**Directions**
Please repeat the listing in its entirety, without any alteration.
+-------+
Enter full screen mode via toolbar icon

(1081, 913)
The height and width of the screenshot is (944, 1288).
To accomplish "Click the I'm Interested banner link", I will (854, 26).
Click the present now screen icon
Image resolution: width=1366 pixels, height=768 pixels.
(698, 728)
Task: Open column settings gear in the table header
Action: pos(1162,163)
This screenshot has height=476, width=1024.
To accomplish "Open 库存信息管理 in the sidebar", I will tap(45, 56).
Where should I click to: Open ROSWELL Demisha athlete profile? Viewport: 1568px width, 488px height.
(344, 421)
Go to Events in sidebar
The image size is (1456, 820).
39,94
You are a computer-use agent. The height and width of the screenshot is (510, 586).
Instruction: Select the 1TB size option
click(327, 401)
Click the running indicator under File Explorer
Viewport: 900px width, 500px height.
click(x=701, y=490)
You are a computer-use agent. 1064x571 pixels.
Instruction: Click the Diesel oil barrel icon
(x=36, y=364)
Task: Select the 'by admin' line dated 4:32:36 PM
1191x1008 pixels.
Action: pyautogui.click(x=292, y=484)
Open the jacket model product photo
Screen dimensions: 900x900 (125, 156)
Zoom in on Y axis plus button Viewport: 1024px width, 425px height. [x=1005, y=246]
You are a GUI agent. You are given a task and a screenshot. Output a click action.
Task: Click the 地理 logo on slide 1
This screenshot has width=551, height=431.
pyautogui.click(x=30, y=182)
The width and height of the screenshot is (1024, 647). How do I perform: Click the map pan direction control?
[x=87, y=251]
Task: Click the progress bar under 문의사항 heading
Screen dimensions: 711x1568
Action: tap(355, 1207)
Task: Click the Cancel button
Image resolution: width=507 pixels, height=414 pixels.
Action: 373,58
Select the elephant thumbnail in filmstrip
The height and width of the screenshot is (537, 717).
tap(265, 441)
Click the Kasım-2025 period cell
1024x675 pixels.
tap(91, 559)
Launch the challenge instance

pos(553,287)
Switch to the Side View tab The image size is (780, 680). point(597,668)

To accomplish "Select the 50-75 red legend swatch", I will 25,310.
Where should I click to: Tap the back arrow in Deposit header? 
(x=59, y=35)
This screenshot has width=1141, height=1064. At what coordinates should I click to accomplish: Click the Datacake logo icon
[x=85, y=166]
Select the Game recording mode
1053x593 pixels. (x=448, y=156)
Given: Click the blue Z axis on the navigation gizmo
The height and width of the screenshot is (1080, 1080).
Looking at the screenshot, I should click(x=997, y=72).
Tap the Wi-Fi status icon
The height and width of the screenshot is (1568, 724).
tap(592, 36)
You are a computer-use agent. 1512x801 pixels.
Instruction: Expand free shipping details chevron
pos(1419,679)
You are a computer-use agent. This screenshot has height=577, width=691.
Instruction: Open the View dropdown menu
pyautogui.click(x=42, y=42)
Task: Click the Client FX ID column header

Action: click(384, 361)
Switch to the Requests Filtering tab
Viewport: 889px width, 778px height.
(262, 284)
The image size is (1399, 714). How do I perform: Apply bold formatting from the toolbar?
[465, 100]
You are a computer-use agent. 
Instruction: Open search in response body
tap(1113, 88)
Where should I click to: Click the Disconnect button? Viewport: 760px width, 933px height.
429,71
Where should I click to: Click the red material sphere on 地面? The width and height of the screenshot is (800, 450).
+-------+
**Answer box**
Enter full screen mode via toolbar icon

(1081, 913)
The height and width of the screenshot is (944, 1288).
To accomplish "Click the I'm Interested banner link", I will (854, 26).
Click the present now screen icon
Image resolution: width=1366 pixels, height=768 pixels.
(698, 728)
Task: Open column settings gear in the table header
Action: pos(1162,163)
This screenshot has height=476, width=1024.
To accomplish "Open 库存信息管理 in the sidebar", I will tap(45, 56).
Where should I click to: Open ROSWELL Demisha athlete profile? Viewport: 1568px width, 488px height.
(344, 421)
Go to Events in sidebar
The image size is (1456, 820).
39,94
You are a computer-use agent. The height and width of the screenshot is (510, 586).
Instruction: Select the 1TB size option
click(327, 401)
Click the running indicator under File Explorer
Viewport: 900px width, 500px height.
click(x=701, y=490)
You are a computer-use agent. 1064x571 pixels.
Instruction: Click the Diesel oil barrel icon
(x=36, y=364)
Task: Select the 'by admin' line dated 4:32:36 PM
1191x1008 pixels.
Action: pyautogui.click(x=292, y=484)
Open the jacket model product photo
Screen dimensions: 900x900 (125, 156)
Zoom in on Y axis plus button Viewport: 1024px width, 425px height. [x=1005, y=246]
You are a GUI agent. You are given a task and a screenshot. Output a click action.
Task: Click the 地理 logo on slide 1
This screenshot has width=551, height=431.
pyautogui.click(x=30, y=182)
The width and height of the screenshot is (1024, 647). How do I perform: Click the map pan direction control?
[x=87, y=251]
Task: Click the progress bar under 문의사항 heading
Screen dimensions: 711x1568
Action: tap(355, 1207)
Task: Click the Cancel button
Image resolution: width=507 pixels, height=414 pixels.
Action: 373,58
Select the elephant thumbnail in filmstrip
The height and width of the screenshot is (537, 717).
tap(265, 441)
Click the Kasım-2025 period cell
1024x675 pixels.
tap(91, 559)
Launch the challenge instance

pos(553,287)
Switch to the Side View tab The image size is (780, 680). point(597,668)

To accomplish "Select the 50-75 red legend swatch", I will 25,310.
Where should I click to: Tap the back arrow in Deposit header? 
(x=59, y=35)
This screenshot has width=1141, height=1064. At what coordinates should I click to accomplish: Click the Datacake logo icon
[x=85, y=166]
Select the Game recording mode
1053x593 pixels. (x=448, y=156)
Given: Click the blue Z axis on the navigation gizmo
The height and width of the screenshot is (1080, 1080).
Looking at the screenshot, I should click(x=997, y=72).
Tap the Wi-Fi status icon
The height and width of the screenshot is (1568, 724).
tap(592, 36)
You are a computer-use agent. 1512x801 pixels.
Instruction: Expand free shipping details chevron
pos(1419,679)
You are a computer-use agent. This screenshot has height=577, width=691.
Instruction: Open the View dropdown menu
pyautogui.click(x=42, y=42)
Task: Click the Client FX ID column header

Action: click(384, 361)
Switch to the Requests Filtering tab
Viewport: 889px width, 778px height.
(262, 284)
The image size is (1399, 714). How do I perform: Apply bold formatting from the toolbar?
[465, 100]
You are a computer-use agent. 
Instruction: Open search in response body
tap(1113, 88)
Where should I click to: Click the Disconnect button? Viewport: 760px width, 933px height.
429,71
Where should I click to: Click the red material sphere on 地面? The width and height of the screenshot is (800, 450).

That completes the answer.